Department of Medical Physics, Virgen Macarena Hospital, Seville, Spain.
Phys Med Biol. 2013 Apr 21;58(8):N125-33. doi: 10.1088/0031-9155/58/8/N125. Epub 2013 Mar 21.
This work presents CloudMC, a cloud computing application-developed in Windows Azure®, the platform of the Microsoft® cloud-for the parallelization of Monte Carlo simulations in a dynamic virtual cluster. CloudMC is a web application designed to be independent of the Monte Carlo code in which the simulations are based-the simulations just need to be of the form: input files → executable → output files. To study the performance of CloudMC in Windows Azure®, Monte Carlo simulations with penelope were performed on different instance (virtual machine) sizes, and for different number of instances. The instance size was found to have no effect on the simulation runtime. It was also found that the decrease in time with the number of instances followed Amdahl's law, with a slight deviation due to the increase in the fraction of non-parallelizable time with increasing number of instances. A simulation that would have required 30 h of CPU on a single instance was completed in 48.6 min when executed on 64 instances in parallel (speedup of 37 ×). Furthermore, the use of cloud computing for parallel computing offers some advantages over conventional clusters: high accessibility, scalability and pay per usage. Therefore, it is strongly believed that cloud computing will play an important role in making Monte Carlo dose calculation a reality in future clinical practice.

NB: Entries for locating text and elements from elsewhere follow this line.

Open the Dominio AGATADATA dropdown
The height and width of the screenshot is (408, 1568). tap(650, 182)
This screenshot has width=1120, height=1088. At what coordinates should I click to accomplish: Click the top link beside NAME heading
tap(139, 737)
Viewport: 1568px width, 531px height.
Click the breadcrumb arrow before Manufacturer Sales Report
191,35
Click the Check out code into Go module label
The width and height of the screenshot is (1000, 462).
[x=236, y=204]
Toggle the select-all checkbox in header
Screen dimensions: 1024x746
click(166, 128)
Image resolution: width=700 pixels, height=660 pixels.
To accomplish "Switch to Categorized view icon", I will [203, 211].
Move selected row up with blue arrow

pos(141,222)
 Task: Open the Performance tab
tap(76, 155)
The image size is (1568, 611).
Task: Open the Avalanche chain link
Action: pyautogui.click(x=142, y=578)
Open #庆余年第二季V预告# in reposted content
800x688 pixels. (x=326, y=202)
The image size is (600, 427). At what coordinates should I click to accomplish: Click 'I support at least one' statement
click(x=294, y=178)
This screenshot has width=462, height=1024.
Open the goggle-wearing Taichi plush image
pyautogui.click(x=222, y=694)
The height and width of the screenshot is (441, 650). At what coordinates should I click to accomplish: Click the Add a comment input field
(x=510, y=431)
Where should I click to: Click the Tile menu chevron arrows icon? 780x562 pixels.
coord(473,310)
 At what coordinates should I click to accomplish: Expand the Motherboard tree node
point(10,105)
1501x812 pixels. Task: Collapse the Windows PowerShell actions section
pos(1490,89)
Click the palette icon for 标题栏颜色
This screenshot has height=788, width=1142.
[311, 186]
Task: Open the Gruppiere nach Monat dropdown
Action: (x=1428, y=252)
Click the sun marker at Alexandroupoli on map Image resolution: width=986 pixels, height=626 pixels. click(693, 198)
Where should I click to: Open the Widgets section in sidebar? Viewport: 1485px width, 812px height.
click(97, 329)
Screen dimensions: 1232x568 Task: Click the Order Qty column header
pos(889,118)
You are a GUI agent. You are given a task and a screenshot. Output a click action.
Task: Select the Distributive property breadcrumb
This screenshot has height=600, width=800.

本文提出了 CloudMC,这是一个在 Windows Azure®(微软云平台)上开发的云计算应用程序,用于在动态虚拟集群中并行化蒙特卡罗模拟。CloudMC 是一个 Web 应用程序,旨在与模拟所基于的蒙特卡罗代码独立——模拟只需要采用以下形式:输入文件→可执行文件→输出文件。为了研究 CloudMC 在 Windows Azure®中的性能,我们在不同的实例(虚拟机)大小上对 penelope 进行了蒙特卡罗模拟,并对不同数量的实例进行了模拟。实例大小对模拟运行时间没有影响。还发现,随着实例数量的增加,时间的减少符合阿姆达尔定律,但由于随着实例数量的增加,不可并行化时间的比例增加,出现了轻微的偏差。在单个实例上运行 30 小时的模拟,在 64 个实例上并行执行时,仅需 48.6 分钟即可完成(加速比为 37×)。此外,云计算在并行计算方面的应用比传统集群具有一些优势:高可访问性、可扩展性和按使用付费。因此,我们坚信云计算将在未来的临床实践中使蒙特卡罗剂量计算成为现实方面发挥重要作用。